The UVA Library’s Research Data Services and Data Services at the Health Sciences Library teams are partnering with UVA’s PhDPlus program to present Data Science Essentials in R, a six-session series to build data wrangling, visualization, and analysis skills.
This site will host the materials for the series.
Register for the series through the PhDPlus events pages. Upon successful completion of this series (4 out of 6 sessions), PhD students will be eligible for PhD Plus “Data Literacy in R” non-credit credentials on transcripts. These credentials are UVA-endorsed, and are a good opportunity to show demonstrated interest and knowledge in basic data science skills to prospective employers. You may register for individual sessions, though the sessions are cumulative, so understanding of the material in the prior session is assumed. If registration exceeds the registration cap (35), preference will be given to individuals who’ve signed up for four or more sessions.
Wednesday, 2/12
Instructor: Jenn Huck
R is a free, open-source software environment and programming language designed specifically for statistical analysis; RStudio is a free, open source integrated development environment (IDE) for R that provides a friendly interface for viewing graphs, data tables, R code, and output all at the same time. This first session provides a gentle introduction to R and RStudio. We’ll get started navigating R with RStudio, loading libraries, and importing data. We’ll do some basic data manipulation and exploration and cover some key practices and shortcuts for using R effectively and helpful resources for learning more.
Wednesday, 2/19 Instructor: David Martin
While many researchers want to jump right into developing statistical models and making predictions on their data, it important to first be able to understand the data.
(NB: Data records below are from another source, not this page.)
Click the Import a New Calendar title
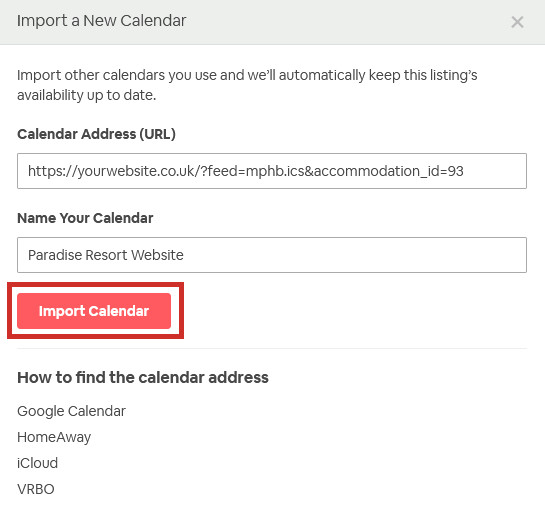tap(101, 21)
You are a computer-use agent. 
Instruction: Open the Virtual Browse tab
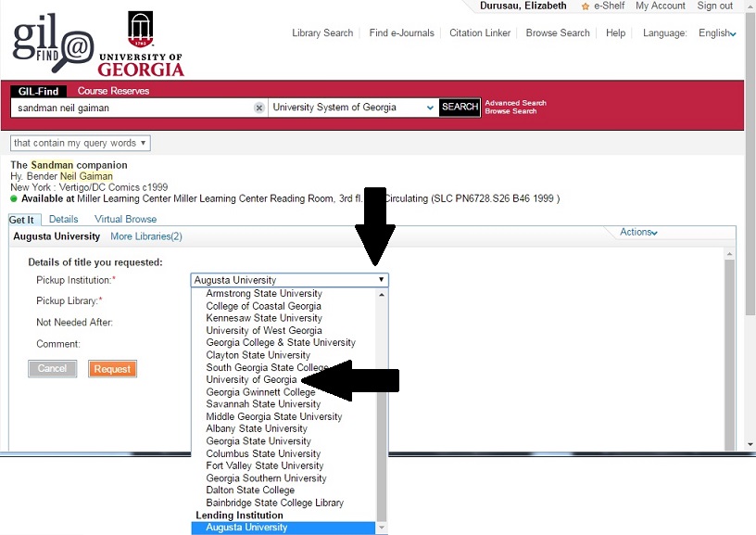[x=125, y=220]
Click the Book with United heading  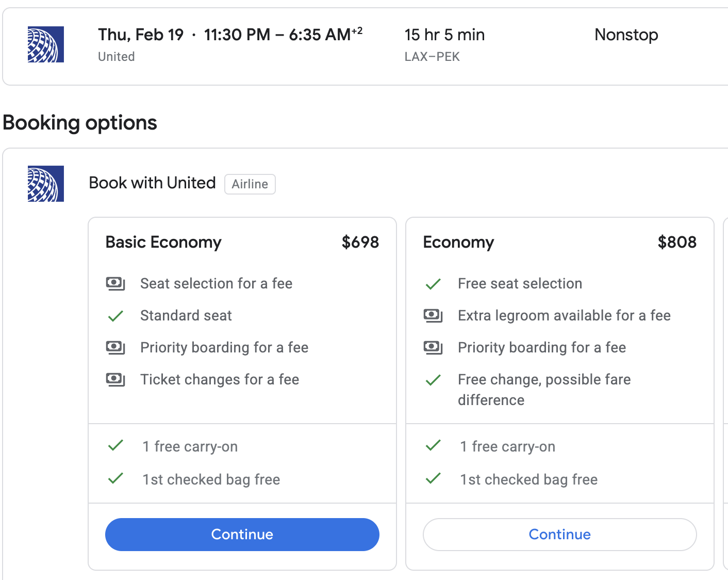point(152,183)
The process of initially understanding your data is called exploratory data analysis or EDA. EDA involves investigating your data using various methods, including graphical and numerical. This session will introduce the dplyr and ggplot packages as tools that will allow users to look for initial patterns in their data, check for missing data, and to set themselves up to move forward with statistical analysis.
Wednesday, 2/26 Instructor: David Martin
Data analysis involves a large amount of preparing, cleaning, and “munging” data to facilitate downstream data analysis. This session will cover data cleaning and “tidy data,” and will introduce participants to R packages that enable data manipulation, analysis, and visualization using split-apply-combine strategies. Participants will learn how to use the dplyr package in R to effectively manipulate and conditionally compute summary statistics over subsets of a “big” dataset containing many observations. The session will assume understanding of the material in the preceding sessions and will build on a common research case, using Albemarle Real Estate Property data (though each workshop may also introduce additional examples and data).
Wednesday, 3/4 Instructor: Clay Ford
Exploring our data with graphs allows us to visualize relationships, spot unusual observations, or find unexpected patterns. In this session we introduce how to effectively use the ggplot2 package to explore and visualize data in R. With its consistent syntax and layered approach to making graphics, ggplot2 has revolutionized data visualization. What previously would have required hours of tedious programming can now be accomplished in a few lines of ggplot2 code. This workshop will introduce the logic behind ggplot2, how to use ggplot2 to explore your data, and how to customize and polish ggplot2 graphs. The session will assume understanding of the material in the preceding sessions and will build on a common research case, using Albemarle Real Estate Property data (though each workshop may also introduce additional examples and data).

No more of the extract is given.